§ Set exercise 1
In the records, start at the line that contains "Click the Add link next to Connections" and go through the end of the records. Write out only those lines again, replacing "Crop" with "Lasso", keeping everything else unchanged and leaving out the pictures.

§ Page extract
----

2. A security mailbox according to claim 1 which includes switch means responsive to opening of the mailbox door for activating the intercommunication transmitter-speaker unit and wherein the support for deposited mail is a shelf, the intercommunication transmitter-speaker unit is mounted on the front of the mailbox below the door means and shelf thereof and is activated by the switch means responsive to the opening of the door, the wiring means is located beneath the shelf except for such means communicating with the activating switch responsive to the opening of the door, said wiring means are pre-wired in the mailbox and are communicable through the wall opening with a source of power in the dwelling to which the mailbox is attachable, the opening is in a back wall of the mailbox and the mailbox is attachable to the dwelling at the mailbox back wall.
3. A security mailbox according to claim 2 wherein the activating switch, responsive to the opening of the door to activate the intercommunication transmitter-speaker unit when the door is opened, is of a structure which maintains the intercommunication transmitter-speaker unit activated when the door is closed and requires an additional operation to inactivate said intercommunication transmitter-speaker unit.
4. A security mailbox according to claim 3 which has connected to it prowler detection means for detection of persons in the vicinity of the mailbox, which means is connected via the wiring means to an alarm.
5. A security mailbox according to claim 4 in which the back wall comprises an upper recessed wall portion which forms a storage space between such wall portion and a dwelling wall when the mailbox is affixed to said dwelling wall, suitable for holding newspapers, and a lower wall portion below said recessed wall portion of the mailbox, which is fastenable to the dwelling wall by fastening means which may be passed through the lower wall portion and in which lower wall portion is the opening through which the electric wiring means pass.
6. A security mailbox according to claim 5 wherein the activating switch, responsive to the opening of the door to activate the intercommunication transmitter-speaker unit when the door is opened, is of such structure as to maintain such intercommunication transmitter-speaker unit activated when the door is closed and require an additional operation to inactivate such intercommunication transmitter-speaker unit.
7. A security mailbox according to claim 1 which has connected to it prowler detection means for detection of persons in the vicinity of the mailbox, which means is connected via the wiring means to an alarm.

----

[Page and screen pointing records]
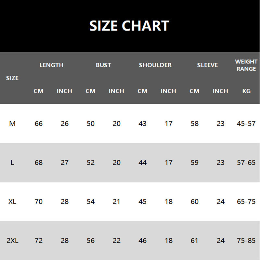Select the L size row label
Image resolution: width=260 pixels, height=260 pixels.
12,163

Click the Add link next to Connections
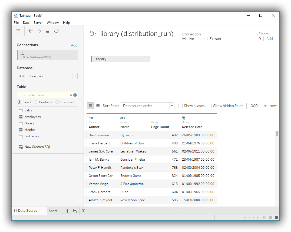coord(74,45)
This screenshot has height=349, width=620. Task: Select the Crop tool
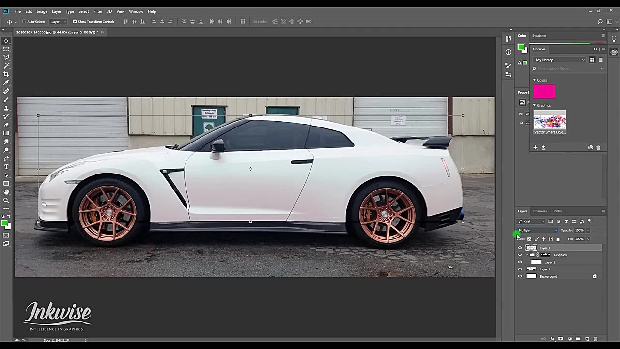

----

§ Set exercise 2
List every claim number that begins a numbered claim in the security mailbox text.

§ Exercise output 1
Click the Add link next to Connections
coord(74,45)
This screenshot has height=349, width=620. Task: Select the Lasso tool

§ Exercise output 2
2, 3, 4, 5, 6, 7